O primeiro show dessa era, que aconteceu antes do lançamento do álbum, no festival Reading and Leeds na Inglaterra (agosto de 2006), a banda pediu para que anunciassem que o My Chemical Romance havia cancelado o show e então Gerard entrou sozinho no palco, com uma cortina preta atrás dele, usando uma roupa de hospital e em cima de uma maca, atuando como se fosse The Patient, doente, cansado e morrendo, a introdução do show era o som do bipe de um coração batendo quando está conectado a máquinas e em seguida começava a primeira música do show (e do álbum), The End., Gerard arrancava a roupa de hospital, a cortina caia e assim revelava o novo alter ego da banda com o seu visual militar, nesse show Gerard se referiu a eles como “The Black Parade Band” e não mais My Chemical Romance e foi algo que se manteve por boa parte dessa era, a banda considera que eles tinham criado algo tão diferente que era necessário um alter ego para se expressar. Para os curiosos, o início do DVD The Black Parade Is Dead (2008) começa com uma performance semelhante e nele é possível ver como era o show visualmente com detalhes. 

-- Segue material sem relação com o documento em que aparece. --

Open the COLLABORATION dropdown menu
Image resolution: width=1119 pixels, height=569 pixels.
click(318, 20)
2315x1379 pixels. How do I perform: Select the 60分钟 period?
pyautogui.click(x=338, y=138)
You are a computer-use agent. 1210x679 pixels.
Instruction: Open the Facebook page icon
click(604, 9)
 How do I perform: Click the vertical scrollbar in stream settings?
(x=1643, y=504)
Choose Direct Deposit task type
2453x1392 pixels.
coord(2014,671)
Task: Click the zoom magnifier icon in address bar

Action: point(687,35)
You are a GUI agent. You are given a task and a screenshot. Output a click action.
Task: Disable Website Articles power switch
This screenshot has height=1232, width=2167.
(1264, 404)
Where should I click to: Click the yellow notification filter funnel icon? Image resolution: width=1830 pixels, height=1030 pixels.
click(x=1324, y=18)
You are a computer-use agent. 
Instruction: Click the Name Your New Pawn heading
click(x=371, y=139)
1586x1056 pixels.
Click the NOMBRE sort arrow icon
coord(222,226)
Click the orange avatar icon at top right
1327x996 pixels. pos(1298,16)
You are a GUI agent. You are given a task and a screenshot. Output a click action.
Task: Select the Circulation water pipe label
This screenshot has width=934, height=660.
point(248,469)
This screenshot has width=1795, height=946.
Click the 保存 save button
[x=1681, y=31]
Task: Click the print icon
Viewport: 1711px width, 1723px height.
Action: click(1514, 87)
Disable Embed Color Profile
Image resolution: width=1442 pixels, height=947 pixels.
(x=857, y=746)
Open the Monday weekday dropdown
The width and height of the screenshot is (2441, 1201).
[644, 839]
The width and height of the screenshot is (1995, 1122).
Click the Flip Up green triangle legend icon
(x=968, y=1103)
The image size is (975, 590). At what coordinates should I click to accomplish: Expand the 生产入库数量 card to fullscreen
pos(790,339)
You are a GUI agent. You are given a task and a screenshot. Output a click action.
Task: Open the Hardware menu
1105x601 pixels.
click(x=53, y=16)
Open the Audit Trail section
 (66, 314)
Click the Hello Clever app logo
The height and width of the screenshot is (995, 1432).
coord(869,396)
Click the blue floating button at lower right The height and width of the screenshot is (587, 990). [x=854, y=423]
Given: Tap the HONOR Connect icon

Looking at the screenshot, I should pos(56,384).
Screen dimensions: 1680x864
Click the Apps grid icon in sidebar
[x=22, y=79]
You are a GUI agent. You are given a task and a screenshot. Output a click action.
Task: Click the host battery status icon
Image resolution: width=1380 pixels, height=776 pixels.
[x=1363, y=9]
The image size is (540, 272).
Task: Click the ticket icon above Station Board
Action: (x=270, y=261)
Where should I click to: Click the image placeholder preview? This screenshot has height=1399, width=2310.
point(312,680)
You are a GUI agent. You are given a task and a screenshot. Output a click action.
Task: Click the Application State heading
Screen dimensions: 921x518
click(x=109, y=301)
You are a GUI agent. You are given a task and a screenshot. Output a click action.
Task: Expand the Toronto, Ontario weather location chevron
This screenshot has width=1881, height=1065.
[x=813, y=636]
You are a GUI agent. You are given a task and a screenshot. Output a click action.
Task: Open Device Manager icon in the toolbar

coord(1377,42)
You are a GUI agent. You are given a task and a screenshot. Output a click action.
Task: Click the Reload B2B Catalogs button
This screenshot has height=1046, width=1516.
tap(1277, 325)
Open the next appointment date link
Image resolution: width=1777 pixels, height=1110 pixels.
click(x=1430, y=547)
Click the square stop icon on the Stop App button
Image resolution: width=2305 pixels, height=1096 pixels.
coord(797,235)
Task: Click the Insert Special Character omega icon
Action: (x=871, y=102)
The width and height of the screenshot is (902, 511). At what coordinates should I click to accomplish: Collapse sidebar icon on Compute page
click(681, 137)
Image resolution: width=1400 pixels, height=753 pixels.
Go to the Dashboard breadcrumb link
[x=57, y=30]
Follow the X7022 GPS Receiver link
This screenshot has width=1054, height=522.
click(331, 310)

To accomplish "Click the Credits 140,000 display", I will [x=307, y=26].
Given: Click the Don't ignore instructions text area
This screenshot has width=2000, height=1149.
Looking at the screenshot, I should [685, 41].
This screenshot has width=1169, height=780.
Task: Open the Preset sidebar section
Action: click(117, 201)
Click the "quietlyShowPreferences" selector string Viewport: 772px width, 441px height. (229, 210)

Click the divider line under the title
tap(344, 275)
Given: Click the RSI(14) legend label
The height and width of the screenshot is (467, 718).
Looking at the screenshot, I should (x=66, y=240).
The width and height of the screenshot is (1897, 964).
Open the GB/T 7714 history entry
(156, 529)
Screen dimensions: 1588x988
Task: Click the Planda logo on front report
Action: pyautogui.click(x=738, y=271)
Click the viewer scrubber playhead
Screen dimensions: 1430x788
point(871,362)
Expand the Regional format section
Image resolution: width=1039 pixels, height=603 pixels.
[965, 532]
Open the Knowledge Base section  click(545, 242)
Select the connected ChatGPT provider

Não só a gravação do álbum foi caótica e os levaram para um lugar mentalmente onde eles não gostariam de estar, mas depois eles iriam descobrir que a turnê do álbum também quase os matariam. Foi uma turnê que durou muito mais tempo do que eles planejaram e se sentiam confortáveis para estar nela, eles ficaram dois anos viajando o mundo, porém a cada show que faziam se sentindo cada vez mais exaustos, todos chegaram ao fim da turnê com uma sensação esmagadora de burnout, tanto físico quanto mental e principalmente criativo. 

A banda sem dúvidas conseguiu atingir o seu objetivo de criar um marco, um álbum que pode ser considerado um dos melhores do rock no século 21, a ópera rock do My Chemical Romance e que marcou tão intensamente não só a carreira da banda, como a vida de muitos fãs. No livro The True Lives of My Chemical Romance, Gerard Way diz ser grato por tudo que aconteceu no The Black Parade, pois também serviu para ele enxergar o que não fazer e como não ser. Foi muito importante para conseguirem fazer um trabalho de uma forma mais leve no próximo álbum, que inclusive só veio 4 anos depois, o dobro de tempo de intervalo entre os outros três que foram de 2 anos. 
Porém se o The Black Parade teve totalmente essa vibe mais pra baixo, tratando de temas como morte e doença, o Danger Days: The True Lives of the Fabulous Killjoys (2010) surgiu no caminho completamente oposto, o disco pode ser considerado o trabalho “feliz” da banda e sabendo do peso que o The Black Parade causou não há como negar a importância de um trabalho que fosse mais leve e alegre para o próximo álbum.